Since this is the first migration of your source data to the utility network you'll want to disable the automatic post-processing of the utility network. Unselecting this option allows you to perform quality assurance on your data migration while the topology is still disabled. If post processing is not turned off, the deployment will fail if too many errors are detected.

Next, you'll change the settings for the number of errors that are detected by this tool.

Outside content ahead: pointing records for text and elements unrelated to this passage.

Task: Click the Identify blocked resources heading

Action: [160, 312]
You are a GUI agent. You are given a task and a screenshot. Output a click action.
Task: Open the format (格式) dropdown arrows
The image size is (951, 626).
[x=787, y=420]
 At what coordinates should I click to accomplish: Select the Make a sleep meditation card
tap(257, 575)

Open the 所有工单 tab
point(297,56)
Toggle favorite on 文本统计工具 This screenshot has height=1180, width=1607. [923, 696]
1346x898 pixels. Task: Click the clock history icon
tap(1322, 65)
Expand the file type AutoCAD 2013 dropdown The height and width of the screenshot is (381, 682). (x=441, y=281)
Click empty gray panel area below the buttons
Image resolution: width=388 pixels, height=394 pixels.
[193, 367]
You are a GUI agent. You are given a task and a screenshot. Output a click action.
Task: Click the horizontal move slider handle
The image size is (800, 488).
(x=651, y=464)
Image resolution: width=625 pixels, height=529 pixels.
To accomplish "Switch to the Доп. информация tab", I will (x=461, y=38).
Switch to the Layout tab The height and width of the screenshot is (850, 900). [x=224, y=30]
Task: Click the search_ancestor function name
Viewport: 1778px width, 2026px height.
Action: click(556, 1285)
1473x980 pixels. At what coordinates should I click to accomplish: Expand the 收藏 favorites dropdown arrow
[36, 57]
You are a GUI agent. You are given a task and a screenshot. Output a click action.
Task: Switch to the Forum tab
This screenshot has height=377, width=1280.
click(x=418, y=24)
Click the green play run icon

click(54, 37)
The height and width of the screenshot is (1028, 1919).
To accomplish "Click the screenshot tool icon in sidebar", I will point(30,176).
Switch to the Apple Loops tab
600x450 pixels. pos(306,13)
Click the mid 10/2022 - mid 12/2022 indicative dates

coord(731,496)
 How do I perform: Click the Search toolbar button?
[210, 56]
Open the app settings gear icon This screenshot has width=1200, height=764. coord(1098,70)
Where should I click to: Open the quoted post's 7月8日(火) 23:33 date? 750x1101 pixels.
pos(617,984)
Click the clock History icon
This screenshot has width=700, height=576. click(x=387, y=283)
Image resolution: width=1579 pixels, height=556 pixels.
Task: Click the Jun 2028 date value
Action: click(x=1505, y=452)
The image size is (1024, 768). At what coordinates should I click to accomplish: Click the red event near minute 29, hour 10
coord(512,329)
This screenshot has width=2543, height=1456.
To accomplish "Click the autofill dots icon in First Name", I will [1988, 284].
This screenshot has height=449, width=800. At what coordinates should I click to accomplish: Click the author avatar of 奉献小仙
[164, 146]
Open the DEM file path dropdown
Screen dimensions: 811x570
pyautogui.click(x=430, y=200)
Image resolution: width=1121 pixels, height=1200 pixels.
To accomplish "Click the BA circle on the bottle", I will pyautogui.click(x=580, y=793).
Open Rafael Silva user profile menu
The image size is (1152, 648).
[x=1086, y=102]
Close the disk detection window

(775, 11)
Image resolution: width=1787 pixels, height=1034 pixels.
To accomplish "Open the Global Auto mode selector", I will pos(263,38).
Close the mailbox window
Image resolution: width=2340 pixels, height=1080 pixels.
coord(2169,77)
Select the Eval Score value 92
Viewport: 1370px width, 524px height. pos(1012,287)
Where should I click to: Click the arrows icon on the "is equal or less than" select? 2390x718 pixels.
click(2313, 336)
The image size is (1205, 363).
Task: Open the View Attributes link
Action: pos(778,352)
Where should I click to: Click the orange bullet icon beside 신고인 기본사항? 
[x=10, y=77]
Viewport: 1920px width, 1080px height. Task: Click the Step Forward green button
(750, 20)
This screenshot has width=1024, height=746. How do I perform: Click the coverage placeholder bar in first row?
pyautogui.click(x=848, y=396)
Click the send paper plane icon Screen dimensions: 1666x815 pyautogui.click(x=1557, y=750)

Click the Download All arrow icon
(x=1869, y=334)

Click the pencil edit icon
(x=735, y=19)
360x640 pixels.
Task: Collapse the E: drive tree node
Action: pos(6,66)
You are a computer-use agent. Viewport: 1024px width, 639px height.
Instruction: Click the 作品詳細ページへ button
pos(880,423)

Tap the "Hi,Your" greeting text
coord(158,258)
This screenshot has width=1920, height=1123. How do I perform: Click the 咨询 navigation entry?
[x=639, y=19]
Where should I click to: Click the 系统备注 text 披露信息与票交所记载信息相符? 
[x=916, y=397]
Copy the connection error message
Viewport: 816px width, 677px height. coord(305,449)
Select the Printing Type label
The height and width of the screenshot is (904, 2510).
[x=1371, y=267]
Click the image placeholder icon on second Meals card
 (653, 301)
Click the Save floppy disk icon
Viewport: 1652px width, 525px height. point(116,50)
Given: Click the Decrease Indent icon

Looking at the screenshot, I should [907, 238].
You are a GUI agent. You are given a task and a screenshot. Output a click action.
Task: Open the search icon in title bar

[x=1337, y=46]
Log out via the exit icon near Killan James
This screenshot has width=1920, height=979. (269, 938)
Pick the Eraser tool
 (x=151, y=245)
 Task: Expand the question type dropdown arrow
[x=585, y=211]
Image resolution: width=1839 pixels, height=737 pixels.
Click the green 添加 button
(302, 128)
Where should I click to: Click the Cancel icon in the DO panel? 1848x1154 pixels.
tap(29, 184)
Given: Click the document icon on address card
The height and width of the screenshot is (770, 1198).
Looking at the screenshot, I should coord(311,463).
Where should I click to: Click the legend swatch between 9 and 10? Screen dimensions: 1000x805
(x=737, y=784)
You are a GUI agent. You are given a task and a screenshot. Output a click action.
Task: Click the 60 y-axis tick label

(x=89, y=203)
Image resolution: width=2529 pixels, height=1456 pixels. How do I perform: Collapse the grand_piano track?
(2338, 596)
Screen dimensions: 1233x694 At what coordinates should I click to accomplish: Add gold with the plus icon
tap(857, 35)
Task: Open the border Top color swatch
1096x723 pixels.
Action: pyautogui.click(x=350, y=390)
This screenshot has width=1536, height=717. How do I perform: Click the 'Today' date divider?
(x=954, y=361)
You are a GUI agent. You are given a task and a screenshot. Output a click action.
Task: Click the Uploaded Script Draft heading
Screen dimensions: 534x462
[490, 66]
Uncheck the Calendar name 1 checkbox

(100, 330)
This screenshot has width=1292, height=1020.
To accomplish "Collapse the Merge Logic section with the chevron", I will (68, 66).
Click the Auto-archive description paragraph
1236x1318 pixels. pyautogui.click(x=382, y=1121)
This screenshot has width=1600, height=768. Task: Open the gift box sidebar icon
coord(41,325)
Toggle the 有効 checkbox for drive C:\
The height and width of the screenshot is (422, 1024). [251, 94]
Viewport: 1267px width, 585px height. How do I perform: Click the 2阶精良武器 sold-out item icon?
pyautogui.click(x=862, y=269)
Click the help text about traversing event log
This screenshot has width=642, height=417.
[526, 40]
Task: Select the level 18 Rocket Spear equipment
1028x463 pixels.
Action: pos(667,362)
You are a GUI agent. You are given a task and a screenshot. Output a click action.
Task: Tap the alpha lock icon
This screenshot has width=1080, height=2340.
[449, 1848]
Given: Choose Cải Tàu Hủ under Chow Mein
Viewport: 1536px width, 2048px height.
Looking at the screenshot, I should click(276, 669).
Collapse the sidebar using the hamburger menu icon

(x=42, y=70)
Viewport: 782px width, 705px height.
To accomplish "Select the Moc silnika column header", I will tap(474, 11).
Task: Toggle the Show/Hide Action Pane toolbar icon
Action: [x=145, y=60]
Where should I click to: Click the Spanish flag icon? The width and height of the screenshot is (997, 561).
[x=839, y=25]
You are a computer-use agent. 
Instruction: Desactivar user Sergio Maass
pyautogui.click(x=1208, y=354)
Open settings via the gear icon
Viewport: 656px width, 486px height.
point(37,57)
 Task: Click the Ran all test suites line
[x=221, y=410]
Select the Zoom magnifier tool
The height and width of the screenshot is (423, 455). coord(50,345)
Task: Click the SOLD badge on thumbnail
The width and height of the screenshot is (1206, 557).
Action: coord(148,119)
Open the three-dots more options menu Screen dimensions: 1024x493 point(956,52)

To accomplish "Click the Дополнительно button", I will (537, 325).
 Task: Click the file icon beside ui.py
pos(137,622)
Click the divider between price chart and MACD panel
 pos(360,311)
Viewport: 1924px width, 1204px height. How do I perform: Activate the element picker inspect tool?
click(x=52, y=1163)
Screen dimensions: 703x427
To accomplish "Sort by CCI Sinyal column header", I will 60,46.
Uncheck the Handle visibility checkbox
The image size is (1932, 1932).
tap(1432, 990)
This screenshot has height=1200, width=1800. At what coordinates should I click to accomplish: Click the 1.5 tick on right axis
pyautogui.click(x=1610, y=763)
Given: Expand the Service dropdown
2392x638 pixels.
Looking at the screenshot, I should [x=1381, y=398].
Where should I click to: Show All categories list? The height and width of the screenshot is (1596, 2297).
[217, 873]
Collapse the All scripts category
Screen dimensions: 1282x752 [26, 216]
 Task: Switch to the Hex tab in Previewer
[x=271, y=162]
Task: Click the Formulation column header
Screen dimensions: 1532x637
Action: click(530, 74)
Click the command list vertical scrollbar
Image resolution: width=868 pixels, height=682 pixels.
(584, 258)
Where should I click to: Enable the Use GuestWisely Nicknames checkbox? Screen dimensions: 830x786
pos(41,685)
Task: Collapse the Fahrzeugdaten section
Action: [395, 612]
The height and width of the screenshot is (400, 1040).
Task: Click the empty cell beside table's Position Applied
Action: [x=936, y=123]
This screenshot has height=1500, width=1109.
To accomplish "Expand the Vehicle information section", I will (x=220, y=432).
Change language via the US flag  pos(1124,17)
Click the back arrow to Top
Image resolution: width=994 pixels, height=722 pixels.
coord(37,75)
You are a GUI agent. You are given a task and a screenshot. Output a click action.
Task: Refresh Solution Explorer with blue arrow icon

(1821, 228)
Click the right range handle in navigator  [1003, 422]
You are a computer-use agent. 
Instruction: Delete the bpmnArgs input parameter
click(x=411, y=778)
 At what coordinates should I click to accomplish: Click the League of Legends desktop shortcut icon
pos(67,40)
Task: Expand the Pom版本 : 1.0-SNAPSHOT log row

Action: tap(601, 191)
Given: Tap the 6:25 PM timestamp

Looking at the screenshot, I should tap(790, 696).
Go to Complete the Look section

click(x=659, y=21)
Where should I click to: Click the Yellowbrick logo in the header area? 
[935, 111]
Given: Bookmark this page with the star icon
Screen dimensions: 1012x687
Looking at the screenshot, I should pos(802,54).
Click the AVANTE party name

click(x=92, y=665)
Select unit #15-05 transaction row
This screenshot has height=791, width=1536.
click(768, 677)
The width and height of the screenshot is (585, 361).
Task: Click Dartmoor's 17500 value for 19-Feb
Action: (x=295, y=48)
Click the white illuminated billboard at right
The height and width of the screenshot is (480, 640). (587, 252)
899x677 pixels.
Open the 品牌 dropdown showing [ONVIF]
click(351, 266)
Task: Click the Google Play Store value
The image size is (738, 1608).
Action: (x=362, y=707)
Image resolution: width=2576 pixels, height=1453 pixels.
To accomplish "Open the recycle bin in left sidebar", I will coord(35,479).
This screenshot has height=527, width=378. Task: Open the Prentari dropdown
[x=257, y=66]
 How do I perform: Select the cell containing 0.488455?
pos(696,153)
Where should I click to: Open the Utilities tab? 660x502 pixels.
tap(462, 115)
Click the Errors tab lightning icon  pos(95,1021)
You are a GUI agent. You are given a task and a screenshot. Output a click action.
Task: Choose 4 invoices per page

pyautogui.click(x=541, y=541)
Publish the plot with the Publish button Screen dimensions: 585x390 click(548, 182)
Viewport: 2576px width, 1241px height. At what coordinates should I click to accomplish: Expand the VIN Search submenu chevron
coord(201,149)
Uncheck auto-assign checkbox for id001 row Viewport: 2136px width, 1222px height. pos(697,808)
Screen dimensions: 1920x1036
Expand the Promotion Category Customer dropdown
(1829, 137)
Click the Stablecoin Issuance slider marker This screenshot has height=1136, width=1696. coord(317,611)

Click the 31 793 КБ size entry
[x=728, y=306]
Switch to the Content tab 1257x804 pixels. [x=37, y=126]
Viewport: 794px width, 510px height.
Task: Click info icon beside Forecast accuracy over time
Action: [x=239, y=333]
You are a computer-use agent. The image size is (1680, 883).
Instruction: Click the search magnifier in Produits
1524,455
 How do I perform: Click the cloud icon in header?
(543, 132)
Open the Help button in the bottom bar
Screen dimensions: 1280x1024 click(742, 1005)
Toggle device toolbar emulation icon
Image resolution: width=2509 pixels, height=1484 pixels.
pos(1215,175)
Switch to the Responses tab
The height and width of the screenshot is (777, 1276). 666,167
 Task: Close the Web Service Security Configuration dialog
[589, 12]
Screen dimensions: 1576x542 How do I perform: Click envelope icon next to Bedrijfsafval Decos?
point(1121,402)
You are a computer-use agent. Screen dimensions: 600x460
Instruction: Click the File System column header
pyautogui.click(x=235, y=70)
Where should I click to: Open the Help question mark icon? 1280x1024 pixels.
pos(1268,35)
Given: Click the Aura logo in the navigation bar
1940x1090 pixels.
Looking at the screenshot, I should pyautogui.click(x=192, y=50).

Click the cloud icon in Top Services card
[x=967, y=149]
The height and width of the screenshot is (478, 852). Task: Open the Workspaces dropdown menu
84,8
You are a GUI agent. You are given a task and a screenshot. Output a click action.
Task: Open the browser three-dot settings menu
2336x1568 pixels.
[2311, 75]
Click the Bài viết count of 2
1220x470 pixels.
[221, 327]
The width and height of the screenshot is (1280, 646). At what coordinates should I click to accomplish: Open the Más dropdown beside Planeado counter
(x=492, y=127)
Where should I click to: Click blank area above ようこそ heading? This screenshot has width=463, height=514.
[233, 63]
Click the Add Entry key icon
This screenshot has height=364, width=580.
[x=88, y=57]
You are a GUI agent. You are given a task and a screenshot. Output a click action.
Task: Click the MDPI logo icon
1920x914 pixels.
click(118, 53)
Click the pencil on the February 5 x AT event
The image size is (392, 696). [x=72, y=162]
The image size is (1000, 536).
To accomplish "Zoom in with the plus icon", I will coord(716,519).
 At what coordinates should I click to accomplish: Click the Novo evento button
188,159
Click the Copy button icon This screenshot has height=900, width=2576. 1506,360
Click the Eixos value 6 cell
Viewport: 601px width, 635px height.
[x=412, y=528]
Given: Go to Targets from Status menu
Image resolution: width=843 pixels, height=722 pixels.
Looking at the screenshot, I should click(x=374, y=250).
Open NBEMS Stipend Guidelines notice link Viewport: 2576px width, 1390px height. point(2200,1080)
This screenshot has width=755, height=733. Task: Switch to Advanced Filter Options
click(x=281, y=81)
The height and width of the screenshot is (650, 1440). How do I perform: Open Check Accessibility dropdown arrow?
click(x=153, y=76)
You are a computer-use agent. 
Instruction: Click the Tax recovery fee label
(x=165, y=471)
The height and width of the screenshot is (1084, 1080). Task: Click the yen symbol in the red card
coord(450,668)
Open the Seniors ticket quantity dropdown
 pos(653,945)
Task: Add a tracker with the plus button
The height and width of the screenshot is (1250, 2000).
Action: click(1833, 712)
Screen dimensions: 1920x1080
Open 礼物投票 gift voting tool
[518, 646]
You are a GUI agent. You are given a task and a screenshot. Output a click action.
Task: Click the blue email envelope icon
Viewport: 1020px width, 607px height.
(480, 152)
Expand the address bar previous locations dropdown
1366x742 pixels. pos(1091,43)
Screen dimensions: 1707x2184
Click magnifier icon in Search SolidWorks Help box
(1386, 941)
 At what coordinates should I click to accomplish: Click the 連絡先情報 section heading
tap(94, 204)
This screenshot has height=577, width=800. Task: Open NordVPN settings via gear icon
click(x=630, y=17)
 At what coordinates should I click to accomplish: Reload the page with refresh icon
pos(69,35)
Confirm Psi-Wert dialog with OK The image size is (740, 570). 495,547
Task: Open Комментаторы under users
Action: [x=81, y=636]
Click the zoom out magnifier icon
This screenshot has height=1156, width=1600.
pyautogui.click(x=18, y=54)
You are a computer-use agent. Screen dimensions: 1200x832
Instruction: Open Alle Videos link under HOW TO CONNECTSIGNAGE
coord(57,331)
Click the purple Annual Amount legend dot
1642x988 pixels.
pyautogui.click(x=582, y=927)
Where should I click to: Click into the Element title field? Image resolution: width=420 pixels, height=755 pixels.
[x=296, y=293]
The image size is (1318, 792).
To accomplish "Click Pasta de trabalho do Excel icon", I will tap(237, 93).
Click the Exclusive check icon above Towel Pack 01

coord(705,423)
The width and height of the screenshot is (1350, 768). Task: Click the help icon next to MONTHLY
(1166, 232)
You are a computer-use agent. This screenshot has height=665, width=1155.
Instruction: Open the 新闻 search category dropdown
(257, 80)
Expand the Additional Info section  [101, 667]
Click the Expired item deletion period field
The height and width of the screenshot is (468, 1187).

Leaving the Maximum number of errors empty removes the limit on the number of errors the tool identifies before failing.

Selecting Only generate errors ensures that the errors from validating the network topology will be persisted without enabling the network topology for analysis.

Next, you'll review the results and create a quality assurance report.

This tool can identify many different types of errors. Since you're only interested in topology errors right now, you'll leave Error Options with the default selection of Extract Dirty Areas and Associations in Error.

By default, the summary of errors is saved to the project folder.

A geodatabase named Summary.geodatabase is created. You'll explore some of the tables that are contained in it next.

The main.View_Error_Summary table opens. This table provides a summary of all the topology errors in the utility network. This sample dataset contains four types of errors.

This table provides a more detailed breakdown of all the different types of errors in your migrated data. It is often used to develop a detailed cleanup plan for your source data.

A layer of polygons representing network errors is added to a map for review.

Adding this main.Errors feature class containing errors to a map of your source data identifies those areas that need cleanup as you prepare the utility network for a production environment. It is often useful to provide this feature class to editors to indicate where they need to perform source data cleanup.